The Administrator attribute permits the User to:
- access to all pages of cPassMan;
- define and manage Folders, Roles and Users;
- customize and set the cPassMan settings;
- access to all items except those that are personal to Users and those that are restricted to specific Roles.
Administrator attribute has to be reserved to IT representatives or similar.
Set at least 2 Users with this attribute in order to ensure a certain level of security.
This attribute is more an organisational attribute given to a specific User.
With this attribute, a Manager can manage the:
- Roles of the set of Users,
- Allowed/Forbidden Folders of the set of Users.
The Manager can only act on a set of Users made of all the Users that are associated to the same Roles as the Manager.
For example, if a Manager is associated to Roles R1 and R2, then he/she can interact on all the Users that are also associated to R1 and R2.
This attribute will permit to define Managers for team leaders, customer leaders, etc.
Notice that a Manager don’t have any possibilities to:
- modify the cPassMan settings;
- see Items he/she is not allowed too.
Read only privilege is introduced since version 2.0.
When Users are “read-only”, they can not create, update or delete any item. They can only read the items they are allowed to.
Nevertheless, they have a free access to their Personal Folders (if this option is enabled by Administrator).
This is not a specific attribute. All accounts created in cPassMan are called Users.
This page permits to define and manage the Users of the tool.
Each User is associated to:
- Roles: this define the Folders the User can access;
- Allowed Folders: add more Folders the User can access to (over-class the Roles definition);
- Forbidden Folders: restrict to more Folders the User has access to (over-class the Roles definition).
Administrators can manage all other Users.
Managers can manage all the Users associated to the Roles the Manager has. Managers can’t modify their own account or Administrators accounts.
In this page, the Administrator or Manager can:
- Create a new User;
- Reset User’s email and password;
- Lock a User (User can’t any more get logged);
- Delete a User.
This page permits to define and manage the Roles for Users.
Use the matrix for Roles definition
A Role is associated to a list of allowed Folders. That means that a user that has a specific Role will have an access to this list.
A User can be associated to several Roles. In that case, the User will cumulate all the allowed Folders of all Roles.
This permits a very quick deployment of the tool.
The Roles are set by Administrators.
Defining the allowed or not Folders is done using a specific matrix by clicking on the cell … which makes this step very easy, quick and visual!

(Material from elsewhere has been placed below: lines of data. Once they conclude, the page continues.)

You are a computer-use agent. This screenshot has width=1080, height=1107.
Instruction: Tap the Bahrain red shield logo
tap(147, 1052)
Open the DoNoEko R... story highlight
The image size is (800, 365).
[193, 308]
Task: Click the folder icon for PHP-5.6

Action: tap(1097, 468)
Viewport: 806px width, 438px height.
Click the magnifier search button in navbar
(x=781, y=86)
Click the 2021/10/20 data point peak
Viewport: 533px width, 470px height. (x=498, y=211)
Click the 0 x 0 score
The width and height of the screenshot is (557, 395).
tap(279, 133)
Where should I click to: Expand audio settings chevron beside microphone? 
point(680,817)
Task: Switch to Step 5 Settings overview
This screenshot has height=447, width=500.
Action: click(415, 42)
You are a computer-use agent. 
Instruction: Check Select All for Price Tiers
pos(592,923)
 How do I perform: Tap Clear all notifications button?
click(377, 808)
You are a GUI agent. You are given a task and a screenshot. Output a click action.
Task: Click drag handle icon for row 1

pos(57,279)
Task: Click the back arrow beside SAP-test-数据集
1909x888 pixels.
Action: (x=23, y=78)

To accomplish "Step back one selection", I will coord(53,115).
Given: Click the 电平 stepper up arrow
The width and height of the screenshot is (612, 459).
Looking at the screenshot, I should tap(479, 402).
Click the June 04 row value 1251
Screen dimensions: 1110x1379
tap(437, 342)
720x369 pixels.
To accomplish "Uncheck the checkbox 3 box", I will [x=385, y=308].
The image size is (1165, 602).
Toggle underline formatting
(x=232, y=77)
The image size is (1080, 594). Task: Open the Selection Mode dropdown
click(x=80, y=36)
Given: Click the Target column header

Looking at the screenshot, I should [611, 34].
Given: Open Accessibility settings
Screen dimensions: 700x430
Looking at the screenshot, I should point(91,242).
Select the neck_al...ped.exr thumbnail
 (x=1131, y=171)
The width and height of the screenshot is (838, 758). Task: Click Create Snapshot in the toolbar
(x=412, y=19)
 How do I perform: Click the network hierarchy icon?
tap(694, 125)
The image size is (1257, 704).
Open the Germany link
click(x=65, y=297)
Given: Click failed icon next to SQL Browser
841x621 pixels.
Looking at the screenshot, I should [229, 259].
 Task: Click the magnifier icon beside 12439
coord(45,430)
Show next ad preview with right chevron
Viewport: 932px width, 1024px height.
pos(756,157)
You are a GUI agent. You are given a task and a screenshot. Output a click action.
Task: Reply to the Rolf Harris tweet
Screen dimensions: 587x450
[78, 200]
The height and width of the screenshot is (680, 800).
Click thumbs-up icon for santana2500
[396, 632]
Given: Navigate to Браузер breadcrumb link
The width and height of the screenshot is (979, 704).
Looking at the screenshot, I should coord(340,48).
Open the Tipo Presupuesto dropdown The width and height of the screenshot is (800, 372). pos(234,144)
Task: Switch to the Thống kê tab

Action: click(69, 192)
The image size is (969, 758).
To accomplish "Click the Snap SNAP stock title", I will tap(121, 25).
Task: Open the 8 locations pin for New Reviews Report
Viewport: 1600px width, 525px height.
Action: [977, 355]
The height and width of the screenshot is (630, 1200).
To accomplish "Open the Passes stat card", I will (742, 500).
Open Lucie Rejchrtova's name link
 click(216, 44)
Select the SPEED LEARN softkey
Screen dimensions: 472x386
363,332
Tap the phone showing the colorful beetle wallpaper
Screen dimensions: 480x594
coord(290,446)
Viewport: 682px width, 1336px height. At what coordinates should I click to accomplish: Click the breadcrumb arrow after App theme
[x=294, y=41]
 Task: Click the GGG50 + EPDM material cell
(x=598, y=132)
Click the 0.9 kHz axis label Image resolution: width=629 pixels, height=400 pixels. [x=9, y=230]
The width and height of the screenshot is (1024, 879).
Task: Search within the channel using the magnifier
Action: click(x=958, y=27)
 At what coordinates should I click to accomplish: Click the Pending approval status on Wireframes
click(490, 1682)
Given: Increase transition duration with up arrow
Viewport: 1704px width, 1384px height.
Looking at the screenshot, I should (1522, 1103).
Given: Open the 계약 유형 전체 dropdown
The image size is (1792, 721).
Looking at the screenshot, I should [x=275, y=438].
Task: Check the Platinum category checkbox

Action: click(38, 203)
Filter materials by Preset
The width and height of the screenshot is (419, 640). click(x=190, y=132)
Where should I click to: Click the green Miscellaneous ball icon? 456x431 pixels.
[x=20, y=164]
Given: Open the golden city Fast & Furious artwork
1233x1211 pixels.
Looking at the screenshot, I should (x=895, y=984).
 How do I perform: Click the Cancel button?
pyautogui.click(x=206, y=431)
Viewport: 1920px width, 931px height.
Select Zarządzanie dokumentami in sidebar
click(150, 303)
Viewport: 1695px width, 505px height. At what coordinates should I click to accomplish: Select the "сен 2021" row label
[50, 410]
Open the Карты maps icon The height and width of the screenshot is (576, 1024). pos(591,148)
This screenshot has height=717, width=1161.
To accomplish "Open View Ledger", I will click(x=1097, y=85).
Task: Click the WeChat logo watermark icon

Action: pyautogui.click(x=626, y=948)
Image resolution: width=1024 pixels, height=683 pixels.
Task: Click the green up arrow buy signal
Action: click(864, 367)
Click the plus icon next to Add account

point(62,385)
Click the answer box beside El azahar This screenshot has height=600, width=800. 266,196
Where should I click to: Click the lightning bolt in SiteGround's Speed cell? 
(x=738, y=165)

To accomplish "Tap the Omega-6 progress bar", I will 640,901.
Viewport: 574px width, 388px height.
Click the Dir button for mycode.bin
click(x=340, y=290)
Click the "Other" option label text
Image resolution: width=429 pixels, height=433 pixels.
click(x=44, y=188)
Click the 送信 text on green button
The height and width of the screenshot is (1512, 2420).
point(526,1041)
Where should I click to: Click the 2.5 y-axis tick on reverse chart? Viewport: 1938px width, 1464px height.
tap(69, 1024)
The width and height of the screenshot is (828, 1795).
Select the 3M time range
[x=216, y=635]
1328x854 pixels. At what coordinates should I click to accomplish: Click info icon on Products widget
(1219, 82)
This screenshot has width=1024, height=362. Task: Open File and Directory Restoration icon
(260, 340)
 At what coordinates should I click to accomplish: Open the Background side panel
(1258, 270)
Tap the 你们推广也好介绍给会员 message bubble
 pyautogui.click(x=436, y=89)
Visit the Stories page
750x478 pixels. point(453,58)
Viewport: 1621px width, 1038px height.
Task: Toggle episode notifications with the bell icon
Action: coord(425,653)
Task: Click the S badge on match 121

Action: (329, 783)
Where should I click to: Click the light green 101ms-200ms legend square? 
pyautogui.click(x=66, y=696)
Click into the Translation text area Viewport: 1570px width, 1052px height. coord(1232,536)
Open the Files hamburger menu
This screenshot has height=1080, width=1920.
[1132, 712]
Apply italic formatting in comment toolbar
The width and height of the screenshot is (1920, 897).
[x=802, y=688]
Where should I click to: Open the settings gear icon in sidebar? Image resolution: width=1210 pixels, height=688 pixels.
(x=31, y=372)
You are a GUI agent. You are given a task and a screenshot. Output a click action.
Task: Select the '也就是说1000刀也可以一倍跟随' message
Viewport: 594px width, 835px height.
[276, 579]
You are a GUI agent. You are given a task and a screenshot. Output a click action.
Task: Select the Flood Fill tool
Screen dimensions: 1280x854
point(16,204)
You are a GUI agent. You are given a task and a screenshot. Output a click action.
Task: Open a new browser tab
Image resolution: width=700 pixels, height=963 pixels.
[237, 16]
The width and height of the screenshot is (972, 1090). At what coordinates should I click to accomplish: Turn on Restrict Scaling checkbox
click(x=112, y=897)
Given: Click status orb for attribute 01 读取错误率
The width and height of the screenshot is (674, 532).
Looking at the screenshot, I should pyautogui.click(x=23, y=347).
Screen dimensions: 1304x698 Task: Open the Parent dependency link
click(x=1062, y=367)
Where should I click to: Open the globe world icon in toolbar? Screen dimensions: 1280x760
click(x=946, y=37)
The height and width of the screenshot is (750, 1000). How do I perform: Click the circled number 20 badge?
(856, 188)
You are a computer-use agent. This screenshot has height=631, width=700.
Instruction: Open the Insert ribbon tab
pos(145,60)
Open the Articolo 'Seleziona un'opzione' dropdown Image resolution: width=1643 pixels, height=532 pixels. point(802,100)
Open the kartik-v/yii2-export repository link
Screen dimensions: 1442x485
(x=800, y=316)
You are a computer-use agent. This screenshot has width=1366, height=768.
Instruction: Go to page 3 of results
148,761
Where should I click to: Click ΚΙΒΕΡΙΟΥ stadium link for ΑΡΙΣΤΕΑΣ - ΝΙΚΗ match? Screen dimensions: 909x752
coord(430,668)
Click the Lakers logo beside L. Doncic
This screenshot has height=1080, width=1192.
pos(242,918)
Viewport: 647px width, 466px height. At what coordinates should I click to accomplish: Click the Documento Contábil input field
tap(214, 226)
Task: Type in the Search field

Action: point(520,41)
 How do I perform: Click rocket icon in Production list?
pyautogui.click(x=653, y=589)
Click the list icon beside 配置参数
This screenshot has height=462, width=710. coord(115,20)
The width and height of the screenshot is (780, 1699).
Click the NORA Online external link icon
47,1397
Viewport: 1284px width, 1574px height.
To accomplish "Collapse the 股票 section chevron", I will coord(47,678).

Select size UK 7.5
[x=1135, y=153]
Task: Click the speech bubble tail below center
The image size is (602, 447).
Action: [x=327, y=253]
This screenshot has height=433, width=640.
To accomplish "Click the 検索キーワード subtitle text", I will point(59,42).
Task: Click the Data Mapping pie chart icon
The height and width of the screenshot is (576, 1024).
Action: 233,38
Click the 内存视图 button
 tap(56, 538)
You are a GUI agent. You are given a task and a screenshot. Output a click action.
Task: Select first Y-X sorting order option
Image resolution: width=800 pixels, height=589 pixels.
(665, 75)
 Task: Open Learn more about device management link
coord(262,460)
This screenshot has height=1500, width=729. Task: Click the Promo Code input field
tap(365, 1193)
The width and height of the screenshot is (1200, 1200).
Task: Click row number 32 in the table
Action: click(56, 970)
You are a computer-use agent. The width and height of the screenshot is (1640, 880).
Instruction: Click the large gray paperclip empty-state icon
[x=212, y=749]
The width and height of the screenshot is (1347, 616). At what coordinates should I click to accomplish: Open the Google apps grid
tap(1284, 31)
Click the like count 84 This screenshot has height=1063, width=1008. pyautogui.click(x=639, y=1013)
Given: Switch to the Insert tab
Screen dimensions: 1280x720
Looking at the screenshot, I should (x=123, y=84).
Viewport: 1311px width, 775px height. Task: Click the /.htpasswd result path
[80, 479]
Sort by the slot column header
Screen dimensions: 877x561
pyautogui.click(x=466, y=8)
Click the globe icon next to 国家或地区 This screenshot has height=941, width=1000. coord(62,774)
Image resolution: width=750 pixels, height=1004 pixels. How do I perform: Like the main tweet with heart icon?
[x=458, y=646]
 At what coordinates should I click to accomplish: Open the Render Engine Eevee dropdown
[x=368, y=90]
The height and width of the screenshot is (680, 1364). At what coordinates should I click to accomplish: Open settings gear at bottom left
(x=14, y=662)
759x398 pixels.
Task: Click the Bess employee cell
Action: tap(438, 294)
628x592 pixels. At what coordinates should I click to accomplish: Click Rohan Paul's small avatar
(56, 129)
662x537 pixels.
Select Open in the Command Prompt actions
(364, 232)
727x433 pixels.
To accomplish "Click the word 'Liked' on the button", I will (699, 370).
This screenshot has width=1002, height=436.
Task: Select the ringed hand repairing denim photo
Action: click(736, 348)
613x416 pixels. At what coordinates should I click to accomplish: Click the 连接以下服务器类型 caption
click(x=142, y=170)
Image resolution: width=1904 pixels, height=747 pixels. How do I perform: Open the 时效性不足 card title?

This page permits to define and manage Folders in which the Items will be stored.
Define and manage the Folders
Administrator car create, modify or delete Folders. He can also define the minimal complexity level for passwords.
It is possible to define if you authorize a creation or modification with a password complexity level that is not enought complex.
Notice that modification are done inside the table using Ajax without any page reloading.